Environmental Protection Agency Administrator Lisa Jackson has decided to resign her post as top environmental regulator, a move that comes as Congress applies pressure on her for complicating oversight of the EPA by using at least one secondary email address under an alias.

“I want to thank President Obama for the honor he bestowed on me and the confidence he placed in me four years ago this month when he announced my nomination as Administrator of the Environmental Protection Agency,” Jackson said in a statement today. “I will leave the EPA confident the ship is sailing in the right direction, and ready in my own life for new challenges, time with my family and new opportunities to make a difference.”

Lawmakers and the EPA inspector general wonder if Jackson used a private email account created under an alias to develop those policies in a way that would be invisible to watchdogs and congressional oversight.
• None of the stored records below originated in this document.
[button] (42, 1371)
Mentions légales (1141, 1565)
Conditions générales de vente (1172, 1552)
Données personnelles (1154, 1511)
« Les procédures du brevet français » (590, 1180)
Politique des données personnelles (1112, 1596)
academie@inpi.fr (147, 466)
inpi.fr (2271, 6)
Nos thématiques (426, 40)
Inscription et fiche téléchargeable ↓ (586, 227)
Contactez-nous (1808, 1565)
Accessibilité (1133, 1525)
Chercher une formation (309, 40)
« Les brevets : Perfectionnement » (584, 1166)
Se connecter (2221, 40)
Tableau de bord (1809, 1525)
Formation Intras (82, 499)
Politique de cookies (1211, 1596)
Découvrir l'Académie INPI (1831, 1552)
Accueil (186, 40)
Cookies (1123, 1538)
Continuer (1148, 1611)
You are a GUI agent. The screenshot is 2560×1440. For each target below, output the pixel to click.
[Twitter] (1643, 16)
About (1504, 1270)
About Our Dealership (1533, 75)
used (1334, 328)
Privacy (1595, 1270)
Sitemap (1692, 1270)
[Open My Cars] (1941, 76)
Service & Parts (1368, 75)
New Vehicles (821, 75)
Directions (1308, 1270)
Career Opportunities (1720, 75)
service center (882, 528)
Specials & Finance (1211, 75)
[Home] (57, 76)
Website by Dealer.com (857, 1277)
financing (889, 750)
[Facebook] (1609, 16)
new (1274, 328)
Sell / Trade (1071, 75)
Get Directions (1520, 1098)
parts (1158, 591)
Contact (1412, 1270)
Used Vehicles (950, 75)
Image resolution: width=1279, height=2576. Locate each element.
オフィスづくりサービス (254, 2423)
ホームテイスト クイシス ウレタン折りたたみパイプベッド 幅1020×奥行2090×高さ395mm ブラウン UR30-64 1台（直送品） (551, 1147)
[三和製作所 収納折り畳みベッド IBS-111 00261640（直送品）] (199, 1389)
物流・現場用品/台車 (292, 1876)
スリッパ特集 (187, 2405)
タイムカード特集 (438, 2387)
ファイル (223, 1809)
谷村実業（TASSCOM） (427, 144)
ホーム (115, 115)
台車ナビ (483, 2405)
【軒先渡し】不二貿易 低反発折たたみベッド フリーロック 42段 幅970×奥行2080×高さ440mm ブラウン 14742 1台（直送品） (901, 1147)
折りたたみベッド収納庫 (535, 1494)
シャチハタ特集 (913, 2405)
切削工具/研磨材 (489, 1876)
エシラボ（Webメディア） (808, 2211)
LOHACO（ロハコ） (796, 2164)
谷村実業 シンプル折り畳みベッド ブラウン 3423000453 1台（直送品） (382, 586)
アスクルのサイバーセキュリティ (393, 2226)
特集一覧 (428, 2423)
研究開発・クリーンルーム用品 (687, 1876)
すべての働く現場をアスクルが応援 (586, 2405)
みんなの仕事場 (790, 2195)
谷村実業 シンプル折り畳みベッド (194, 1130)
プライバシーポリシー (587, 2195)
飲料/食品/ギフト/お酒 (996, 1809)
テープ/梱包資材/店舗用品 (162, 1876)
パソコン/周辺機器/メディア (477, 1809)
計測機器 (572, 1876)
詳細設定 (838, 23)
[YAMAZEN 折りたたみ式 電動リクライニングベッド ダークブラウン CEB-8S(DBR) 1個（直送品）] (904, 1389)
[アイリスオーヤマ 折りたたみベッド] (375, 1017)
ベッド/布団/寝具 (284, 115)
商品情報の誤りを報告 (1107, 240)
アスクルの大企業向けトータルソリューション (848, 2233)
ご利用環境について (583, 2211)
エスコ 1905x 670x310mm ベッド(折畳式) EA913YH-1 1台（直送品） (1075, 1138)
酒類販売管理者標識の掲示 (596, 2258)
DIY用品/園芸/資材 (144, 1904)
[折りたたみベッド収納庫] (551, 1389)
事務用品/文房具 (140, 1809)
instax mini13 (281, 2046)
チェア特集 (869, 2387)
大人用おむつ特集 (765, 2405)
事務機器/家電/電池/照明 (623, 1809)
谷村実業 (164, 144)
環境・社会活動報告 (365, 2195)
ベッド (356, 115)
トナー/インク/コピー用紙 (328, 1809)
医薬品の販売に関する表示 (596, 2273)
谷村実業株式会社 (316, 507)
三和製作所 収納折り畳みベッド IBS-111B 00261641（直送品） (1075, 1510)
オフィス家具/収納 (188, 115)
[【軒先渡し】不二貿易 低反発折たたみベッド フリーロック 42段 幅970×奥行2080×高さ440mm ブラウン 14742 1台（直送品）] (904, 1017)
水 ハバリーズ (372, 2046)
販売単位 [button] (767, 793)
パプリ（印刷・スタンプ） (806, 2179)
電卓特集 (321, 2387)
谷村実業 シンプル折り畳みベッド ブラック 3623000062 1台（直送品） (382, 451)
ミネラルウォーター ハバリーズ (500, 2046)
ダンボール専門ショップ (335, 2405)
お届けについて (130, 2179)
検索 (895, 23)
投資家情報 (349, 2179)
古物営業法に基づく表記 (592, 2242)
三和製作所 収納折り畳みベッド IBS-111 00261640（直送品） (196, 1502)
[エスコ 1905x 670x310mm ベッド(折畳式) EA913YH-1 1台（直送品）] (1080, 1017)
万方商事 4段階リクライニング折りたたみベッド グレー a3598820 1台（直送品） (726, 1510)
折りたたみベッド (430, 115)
“Our objective is to determine whether EPA follows applicable laws and regulations when using private and alias email accounts to conduct official business,” assistant inspector general Melissa Heist wrote to the EPA on December 13, 2012, in announcing that an investigation was under way.

House Energy and Commerce Committee investigators asked a similar question. “We seek to understand whether conducting business with an alias has in any way affected the transparency of the agency’s activities or the quality or completeness of information provided to the Committee,” they wrote on December 13.

Jackson used a private email under the alias “Richard Windsor” to correspond with EPA colleagues, a decision her staff defended by saying that her official email account received too many messages for her to use it efficiently.

“While we understand the need for a secondary account for management and communications purposes, your choice to use a false identity remains baffling,” several lawmakers from the House Committee on Science, Space and Technology replied.  “We remain concerned about whether EPA has adequately preserved these records and provided appropriate responses to requests for these records.  We also question whether responses to records requests sufficiently connect the alias accounts to the real individual.”

The EPA says there is nothing to worry about. “We said three weeks ago that we welcome any investigation,” an agency spokesperson told Politico, promising to cooperate with the investigation.

The New York Times indicates that Jackson’s resignation may be a commentary on Obama, “as many in the environmental movement are questioning Mr. Obama’s commitment to dealing with climate change and other environmental problems.” Jackson considered resigning last year when Obama reportedly spiked a proposed regulation due to concern that the damage to the economy could weaken his reelection hopes.